Archaeological News from the Holy Land

Examine four beautifully carved, monumental stone fragments from the Temple Mount in Jerusalem.
Made Possible by the Pritzker Foundation

imageThe Temple and the Temple Mount served as a focal point for Jewish religious ceremonies from around 1,000 BC until 66 AD, when the Second Temple was destroyed by the Romans. These four artifacts are from the time of King Herod the Great, who in 37 BC embarked on a massive building campaign to enlarge and improve both the Temple and the Mount where it stood. According to historical accounts, Herod’s Temple Mount was a massive and magnificent complex of buildings, one of the most impressive in the ancient Mediterranean world.

The fragments in this exhibition were originally part of the Royal Stoa. The high craftsmanship and design motifs of the artifacts confirm the grandeur of the Royal Stoa, as well as the strong influence of the Greco-Roman style of architecture. These fragments have helped archaeologists reconstruct the historical site and understand more about the time period.

Archaeological News from the Holy Land is an annual exhibition of archaeological objects from the collections of the Israel Antiquities Authority to museums in the U.S.
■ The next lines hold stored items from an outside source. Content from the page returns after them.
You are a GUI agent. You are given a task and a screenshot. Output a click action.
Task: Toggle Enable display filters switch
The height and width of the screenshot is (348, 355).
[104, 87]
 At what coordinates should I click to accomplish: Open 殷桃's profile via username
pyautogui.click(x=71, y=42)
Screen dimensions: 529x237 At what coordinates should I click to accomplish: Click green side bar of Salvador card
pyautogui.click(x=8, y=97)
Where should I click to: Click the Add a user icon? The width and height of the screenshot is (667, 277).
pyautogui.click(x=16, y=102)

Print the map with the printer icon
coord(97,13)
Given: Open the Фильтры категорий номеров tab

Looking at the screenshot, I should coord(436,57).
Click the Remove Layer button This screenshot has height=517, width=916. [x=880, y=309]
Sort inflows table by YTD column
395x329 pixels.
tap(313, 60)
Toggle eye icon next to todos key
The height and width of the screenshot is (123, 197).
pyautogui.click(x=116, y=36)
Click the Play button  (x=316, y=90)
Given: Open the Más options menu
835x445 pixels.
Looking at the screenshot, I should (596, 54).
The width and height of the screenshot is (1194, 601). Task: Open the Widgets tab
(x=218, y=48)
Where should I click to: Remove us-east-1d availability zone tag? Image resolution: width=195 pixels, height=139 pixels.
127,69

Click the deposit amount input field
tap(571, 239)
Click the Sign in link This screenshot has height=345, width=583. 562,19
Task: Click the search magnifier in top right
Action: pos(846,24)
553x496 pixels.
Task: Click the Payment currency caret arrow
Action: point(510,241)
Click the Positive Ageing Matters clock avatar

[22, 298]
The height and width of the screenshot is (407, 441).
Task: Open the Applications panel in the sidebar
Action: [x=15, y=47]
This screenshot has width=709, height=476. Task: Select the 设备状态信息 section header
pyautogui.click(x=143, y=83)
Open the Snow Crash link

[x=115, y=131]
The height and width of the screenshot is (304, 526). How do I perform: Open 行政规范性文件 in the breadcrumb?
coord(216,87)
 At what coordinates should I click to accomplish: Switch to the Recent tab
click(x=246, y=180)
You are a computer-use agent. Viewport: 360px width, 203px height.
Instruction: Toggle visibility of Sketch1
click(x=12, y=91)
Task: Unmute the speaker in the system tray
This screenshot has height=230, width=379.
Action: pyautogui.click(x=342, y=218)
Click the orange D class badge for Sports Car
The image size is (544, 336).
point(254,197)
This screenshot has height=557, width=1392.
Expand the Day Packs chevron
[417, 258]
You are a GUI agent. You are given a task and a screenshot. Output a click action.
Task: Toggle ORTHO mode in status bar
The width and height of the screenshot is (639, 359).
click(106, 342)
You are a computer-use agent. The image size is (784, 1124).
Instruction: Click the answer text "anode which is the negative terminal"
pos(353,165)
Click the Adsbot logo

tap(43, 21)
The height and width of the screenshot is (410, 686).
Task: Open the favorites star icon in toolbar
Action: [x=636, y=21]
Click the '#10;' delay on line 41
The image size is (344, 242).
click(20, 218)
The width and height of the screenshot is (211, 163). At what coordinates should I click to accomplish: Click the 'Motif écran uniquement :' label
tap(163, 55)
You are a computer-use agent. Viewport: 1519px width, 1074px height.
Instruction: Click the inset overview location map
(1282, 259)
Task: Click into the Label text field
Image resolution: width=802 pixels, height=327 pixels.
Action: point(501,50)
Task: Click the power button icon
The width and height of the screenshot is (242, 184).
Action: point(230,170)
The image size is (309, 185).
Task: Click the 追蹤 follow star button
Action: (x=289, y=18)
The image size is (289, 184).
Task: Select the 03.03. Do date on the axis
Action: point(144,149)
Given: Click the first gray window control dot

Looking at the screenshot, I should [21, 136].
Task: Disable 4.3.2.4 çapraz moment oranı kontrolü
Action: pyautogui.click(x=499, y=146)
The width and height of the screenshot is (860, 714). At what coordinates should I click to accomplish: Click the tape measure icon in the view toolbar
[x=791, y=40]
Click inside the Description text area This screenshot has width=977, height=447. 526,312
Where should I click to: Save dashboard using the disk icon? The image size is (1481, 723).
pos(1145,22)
It is made possible by a gift from the Pritzker Foundation to the Friends of the Israel Antiquities Authority

The exhibition is another step in our efforts to bring the archaeology of the Holy Land to people throughout the world

The Temple Mount throughout History

The First Jewish Temple Was Built 3000 Years Ago

About the year 1000 BC, the First Temple was built in Jerusalem by King Solomon to house the Ark of the Covenant and to serve as a focal point for Jewish religious ceremonies. After standing for more than 400 years, Solomon’s temple was destroyed in 586 BC by an invading army led by Nebachadnezzar, King of Babylon; subsequently, the citizens of Judea and Israel were exiled to Babylon (in modern day Iraq). Upon their release by Cyrus the Great, around 500 BC, the Israelites rebuilt the Temple under the leadership of the High Priest, Zerubbabel. This structure, known as the “Second Temple,” stood for almost 600 years until King Herod the Great came to power.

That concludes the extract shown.